__GIVEN REQUEST__
Reproduce verbatim the passage of the IP address article below that opens with the words containing "III. Binary Digits" and closes with "in binary format.".

WHAT IS A NETWORK OR IP ADDRESS?

I. Definition of Network or IP address

  An IP address is a unique address that identifies a device on the internet or a local network. IP stands for Internet Protocol and describes a set of standards and requirements for creating and transmitting data packets, or datagrams, across networks. The Internet Protocol (IP) is part of the Internet layer of the Internet protocol suite. In the OSI model, IP would be considered part of the network layer. IP is traditionally used in conjunction with a higher-level protocol, most notably TCP. 

If you're wondering how IP works let me give you an information about it: 

 IP is designed to work over a dynamic network. This means that IP must work without a central directory or monitor, and that it cannot rely upon specific links or nodes existing. IP is a connectionless protocol that is datagram-oriented so each packet must contain the source IP address, destination IP address, and other data in the header to be successfully delivered.

 Combined, these factors make IP an unreliable, best effort delivery protocol. Error correction is handled by upper level protocols instead. These protocols include TCP, which is a connection-oriented protocol, and UDP, which is a connectionless protocol.

II. List of the IP versions numbers 

  

 During the development of the first version of the Internet Protocol, in the seventies of the previous century, the initial experimental versions 1 to 3 were not standardized. The first working version that was widely deployed was assigned version number 4. A separate protocol based on reliable connections was developed, and assigned version 5.IP version 7 was chosen in 1988 by R. Ullmann as the next IP version because he incorrectly assumed that version 6 was in use for ST-II. 

 However, ST-II had reused version 5 of the original ST protocol. When it became apparent, in the early nineties of the previous century, that IPv4 could not sustain routing in a growing Internet, several new Internet Protocols were proposed. The Internet Protocol that finally emerged was assigned version number 6, being the lowest free number greater than 4. The PIP protocol and TUBA protocol used versions 8 and 9, following version 7 for TP/IX.

III. Binary Digits of IP address

 You know that an IP address is numbers that represent a device on a network, as a mailing address represents your home's location. But in order to actually assign and use IP addresses, you must understand the format of these "numerical identifiers" and the rules that pertain to them.

In binary notation, all four octets are written in binary format.

Examples of IP address in binary notation are following: 

00001010.00001010.00001010.00001010
10101100.10101000.00000001.00000001
11000000.10101000.00000001.00000001

Examples of subnet mask in binary notation are following: 

11111111.00000000.00000000.00000000
11111111.11111111.00000000.00000000
11111111.11111111.11111111.00000000

In decimal notation, all four octets are written in decimal format. A decimal equivalent value of the bits is used in each octet.

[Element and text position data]

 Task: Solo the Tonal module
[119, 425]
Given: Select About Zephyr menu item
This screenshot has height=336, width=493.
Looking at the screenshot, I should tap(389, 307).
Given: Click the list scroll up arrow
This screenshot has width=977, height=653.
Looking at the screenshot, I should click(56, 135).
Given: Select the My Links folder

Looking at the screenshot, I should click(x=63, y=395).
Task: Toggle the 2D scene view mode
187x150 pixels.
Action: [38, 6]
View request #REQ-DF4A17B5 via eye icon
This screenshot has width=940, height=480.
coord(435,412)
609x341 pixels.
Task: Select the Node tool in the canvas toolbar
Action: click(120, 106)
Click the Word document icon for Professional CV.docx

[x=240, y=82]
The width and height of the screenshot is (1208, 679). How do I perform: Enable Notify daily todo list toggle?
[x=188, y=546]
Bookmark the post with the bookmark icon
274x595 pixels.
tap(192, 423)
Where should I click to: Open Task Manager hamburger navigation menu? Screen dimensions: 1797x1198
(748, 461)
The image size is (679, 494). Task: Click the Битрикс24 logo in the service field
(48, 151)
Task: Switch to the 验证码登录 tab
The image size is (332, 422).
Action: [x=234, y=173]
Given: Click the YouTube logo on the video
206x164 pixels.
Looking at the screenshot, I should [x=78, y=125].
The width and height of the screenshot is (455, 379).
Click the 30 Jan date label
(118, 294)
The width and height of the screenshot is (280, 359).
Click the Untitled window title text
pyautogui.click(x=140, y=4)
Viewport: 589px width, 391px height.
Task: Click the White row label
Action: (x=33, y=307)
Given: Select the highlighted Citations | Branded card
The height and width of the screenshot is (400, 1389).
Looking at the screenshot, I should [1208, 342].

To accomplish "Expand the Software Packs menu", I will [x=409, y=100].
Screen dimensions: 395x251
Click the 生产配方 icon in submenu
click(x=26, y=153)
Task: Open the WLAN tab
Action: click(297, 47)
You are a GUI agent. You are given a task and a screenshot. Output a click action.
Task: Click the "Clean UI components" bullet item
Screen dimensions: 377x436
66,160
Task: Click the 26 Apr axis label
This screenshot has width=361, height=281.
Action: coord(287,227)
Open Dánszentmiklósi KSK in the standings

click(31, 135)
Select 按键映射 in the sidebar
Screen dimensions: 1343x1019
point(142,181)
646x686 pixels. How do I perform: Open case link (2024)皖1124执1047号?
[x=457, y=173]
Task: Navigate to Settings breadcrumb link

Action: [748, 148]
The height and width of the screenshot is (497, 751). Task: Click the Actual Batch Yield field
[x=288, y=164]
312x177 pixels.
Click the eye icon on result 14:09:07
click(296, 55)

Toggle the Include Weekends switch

__OUTPUT FOR THIS TASK__
III. Binary Digits of IP address

 You know that an IP address is numbers that represent a device on a network, as a mailing address represents your home's location. But in order to actually assign and use IP addresses, you must understand the format of these "numerical identifiers" and the rules that pertain to them.

In binary notation, all four octets are written in binary format.